Talking Point: Crossing the Atlantic
Admit it - who saw that one coming? It's fair to say that Friday's news, that developer Peel Holdings was planning to submit its own bid to form a local enterprise partnership (LEP), caught more than a few people off guard. Lord Peter Smith, the leader of the Association of Greater Manchester Authorities, issued a swift denial that Greater Manchester had any knowledge of the bid, while authorities in Liverpool also said they had not been made aware of Peel's plans.
The company's proposal centres around the Atlantic Gateway project - the development of around 50 key sites along the River Mersey and the Manchester Ship Canal over the next five decades. The scale of the scheme is truly huge - a potential Docklands for the North West if you will. Its investment strategy is said to be £50bn, with the bold aim of creating 400,000 new homes and 250,000 jobs by 2030.
Peel's vision is for a collaborative framework to be developed between the Manchester and Liverpool city regions, given the Atlantic Gateway project spans an area from Merseyside to north Cheshire, Chester, Halton, Warrington and into Greater Manchester.
Under the existing Northwest Regional Development Agency (NWDA) structure the company largely had the support it needed to press ahead with those ambitions. Earlier this year the concept was included in the draft Regional Strategy for the North West and in March the NWDA brokered a deal that saw five local authorities sign up to the vision for "a sustainable economic zone”.
But the deal lacked the crucial support of Manchester City Council. Chief executive Sir Howard Bernstein has been a strong opponent, saying the scheme had no labour market analysis and no analysis of the costs and benefits. He even went as far as saying the plans had "the potential to undermine and dilute economic growth in the North West".
While a disagreement between the city council and Peel is nothing new - few could forget the bitter battle two years ago over plans to impose congestion charging in Greater Manchester - Peel is clearly concerned that its grand plans will falter without a "broad regeneration policy" for the North West. LEPs could merely focus on local issues rather than the concerns of the wider region, with Manchester acting as another thorn in its side.
On the surface Peel's bid to form an LEP looks a non-starter. Given the LEP bids from the city regions of Manchester and Liverpool, and a submission from Cheshire and Warrington, it doesn't appear to have the backing of any local authority.

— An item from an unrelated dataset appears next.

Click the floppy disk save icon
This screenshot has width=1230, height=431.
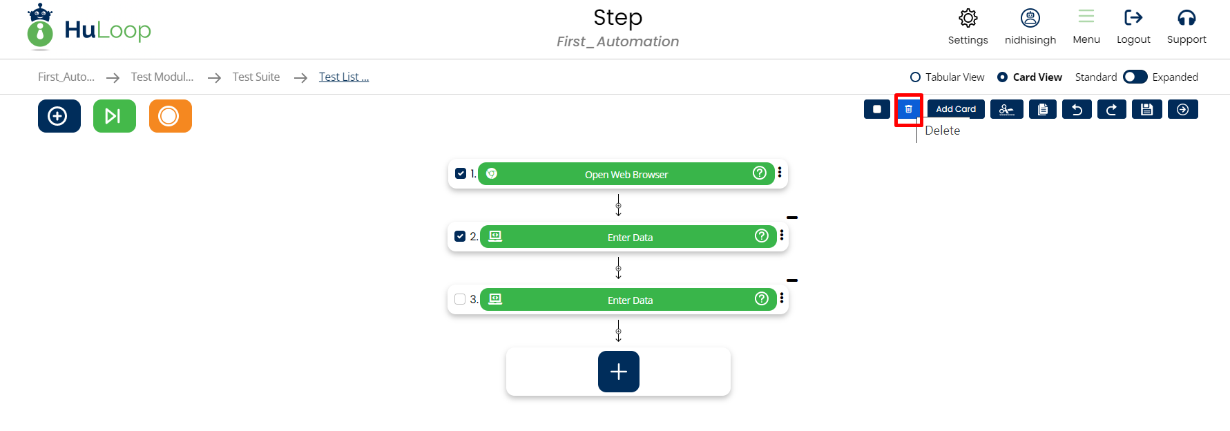1146,109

But does that really matter? While the letter sent to "local authority leaders and business leaders" by Vince Cable and Eric Pickles in June called on local businesses and councils to work together, it was deliberately vague as to the precise structure of an LEP. The general feeling from many on LEP bid writing teams is that the government doesn't yet know what it wants from an LEP - it'll only know when it sees a good bid.
Although Peel's submission can be seen as a call to the government to recognise the importance of the now scrapped Regional Strategies in its forthcoming White Paper on sub-national economic growth, it's a radical approach that could strike a chord. In today's Financial Times, Cable and Pickles said that LEPs could "transform the economic geography of the country – unconstrained by arbitrary boundaries and top-down prescription that did not work". An Atlantic Gateway LEP would certainly do that.
While it's unlikely that a bid from Peel could ever be progressed without support from local authorities - handing a commercial organisation of such power without any democratic accountability would be controversial to say the least - the submission has served to highlight the continued lack of clarity from the government. Telling authorities and businesses to form LEPs is one thing, but offering such little guidance or structure as to how they should do that has merely confused the process.
As for now, it seems as though the North West will submit eight bids to form LEPs. One can only speculate what the government will make of the Atlantic Gateway bid, although chances are it probably doesn't know itself yet.